>>>

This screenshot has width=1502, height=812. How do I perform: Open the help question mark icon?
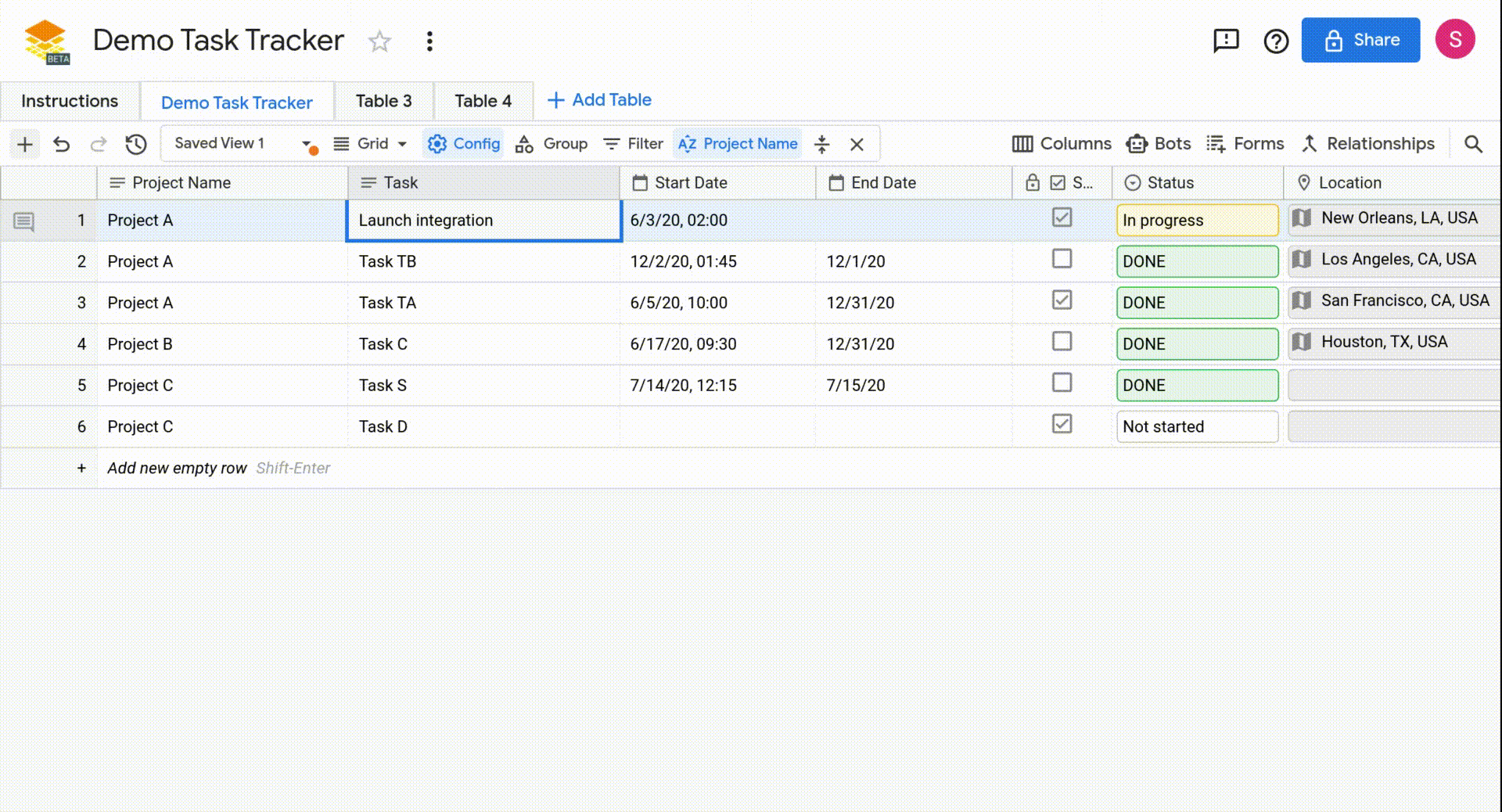tap(1276, 41)
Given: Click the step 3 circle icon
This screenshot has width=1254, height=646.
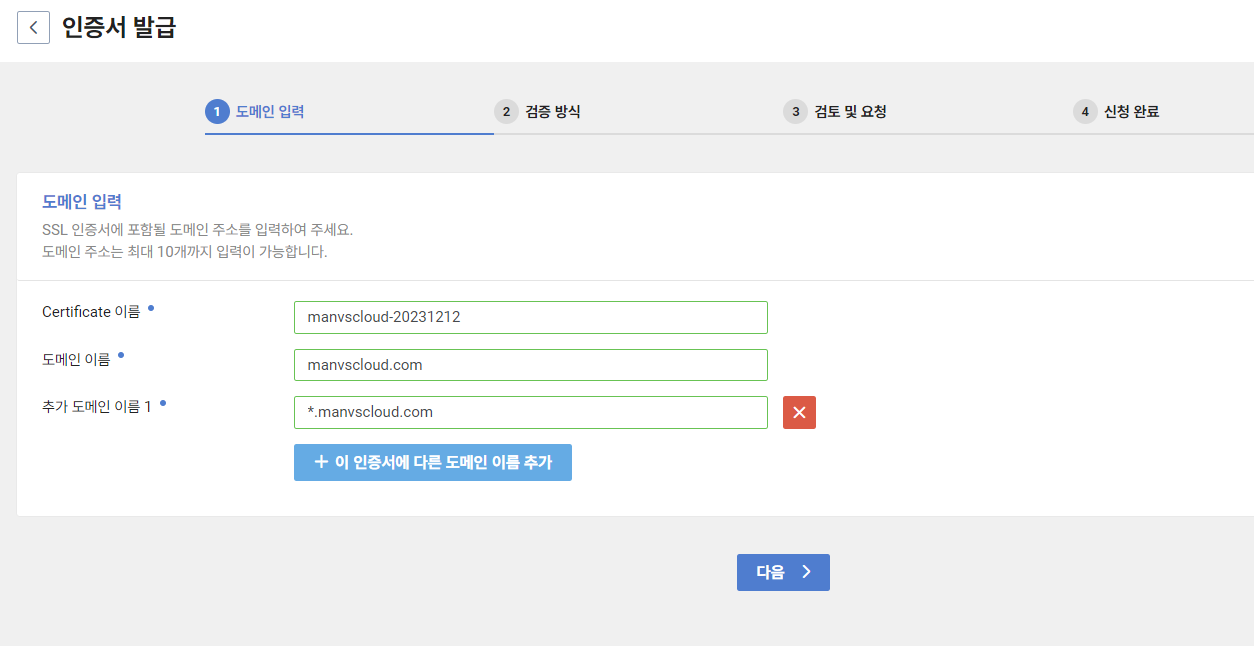Looking at the screenshot, I should 795,111.
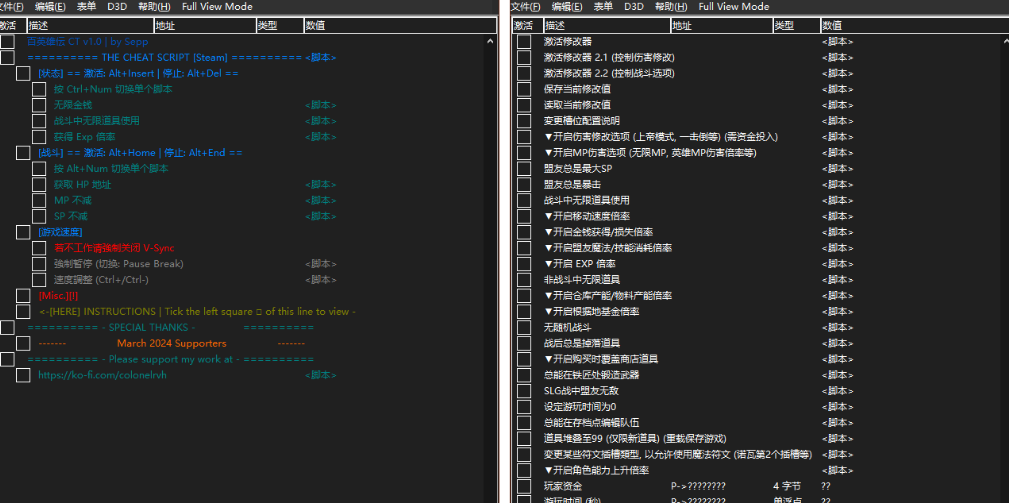Click the left window scrollbar up arrow

point(490,42)
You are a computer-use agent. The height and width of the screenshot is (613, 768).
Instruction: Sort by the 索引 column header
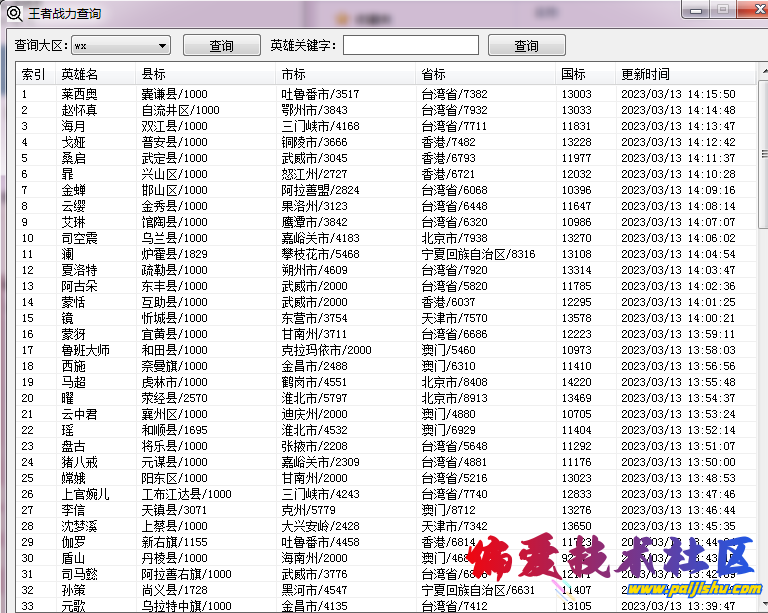[x=33, y=74]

<<<

▶ Try it
All entries above are to be set down word for word, and the pictures are to be left out.

▶ Written solution
This screenshot has width=1502, height=812. How do I perform: Open the help question mark icon?
tap(1276, 41)
Given: Click the step 3 circle icon
This screenshot has width=1254, height=646.
Looking at the screenshot, I should 795,111.
Click the left window scrollbar up arrow

point(490,42)
You are a computer-use agent. The height and width of the screenshot is (613, 768).
Instruction: Sort by the 索引 column header
[x=33, y=74]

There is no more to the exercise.